You need Python 2.7 (recommended), Python 3.3, Python 3.2, or PyPy. You need Linux 3.3 or newer.

This should get you started on Debian/Ubuntu:

sudo aptitude install python-pip python-dev libffi-dev build-essential git

Installation

Install CFFI 0.4.2.

pip install --user cffi

Get btrfs-progs (we need the headers at a known location):

git submodule update --init

Complete the installation. This will compile some code with CFFI and pull the rest of our Python dependencies:

python setup.py install --user
cp -lt ~/bin ~/.local/bin/bedup

Option 2: from a PyPI release

pip install --user bedup
cp -lt ~/bin ~/.local/bin/bedup

Running

bedup -h

If bedup isn't in your path or your sudo path, use python -m bedup instead.

You'll see a list of supported commands.

  • scan scans volumes to keep track of potentially duplicated files.
  • dedup runs scan, then deduplicates identical files.
  • show shows btrfs filesystems and their tracking status.
  • dedup-files takes a list of identical files and deduplicates them.
  • find-new reimplements the btrfs subvolume find-new command with a few extra options.

To deduplicate all filesystems: :

sudo bedup dedup

Unmounted or read-only filesystems are excluded if they aren't listed on the command line. Filesystems can be referenced by uuid or by a path in /dev: :

sudo bedup dedup /dev/disks/by-label/Btrfs

Giving a subvolume path also works, and will include subvolumes by default.

Since cross-subvolume deduplication requires Linux 3.6, users of older kernels should use the --no-crossvol flag.

Hacking

pip install --user pytest tox ipdb https://github.com/jbalogh/check

To run the tests:

sudo py.test -s bedup

To test compatibility and packaging as well:

tox

Run a style check on edited files:

check.py

Implementation

Deduplication is implemented using a Btrfs feature that allows for cloning data from one file to the other. The cloned ranges become shared on disk, saving space.

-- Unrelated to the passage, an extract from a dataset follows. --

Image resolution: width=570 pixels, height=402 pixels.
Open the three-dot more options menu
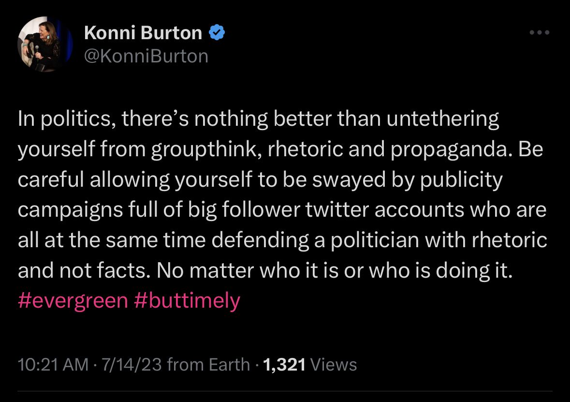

File metadata isn't affected, and later changes to one file won't affect the other (this is unlike hard-linking).

This approach doesn't require special kernel support, but it has two downsides: locking has to be done in userspace, and there is no way to free space within read-only (frozen) snapshots.

Locking

Before cloning, we need to lock the files so that their contents don't change from the time the data is compared to the time it is cloned. Implementation note: This is done by setting the immutable attribute on the file, scanning /proc to see if some processes still have write access to the file (via preexisting file descriptors or memory mappings), bailing if the file is in write use. If all is well, the comparison and cloning steps can proceed. The immutable attribute is then reverted.

This locking process might not be fool-proof in all cases; for example a malicious application might manage to bypass it, which would allow it to change the contents of files it doesn't have access to.

There is also a small time window when an application will get permission errors, if it tries to get write access to a file we have already started to deduplicate.

Finally, a system crash at the wrong time could leave some files immutable. They will be reported at the next run; fix them using the chattr -i command.

Subvolumes

The clone call is considered a write operation and won't work on read-only snapshots.

Before Linux 3.6, the clone call didn't work across subvolumes.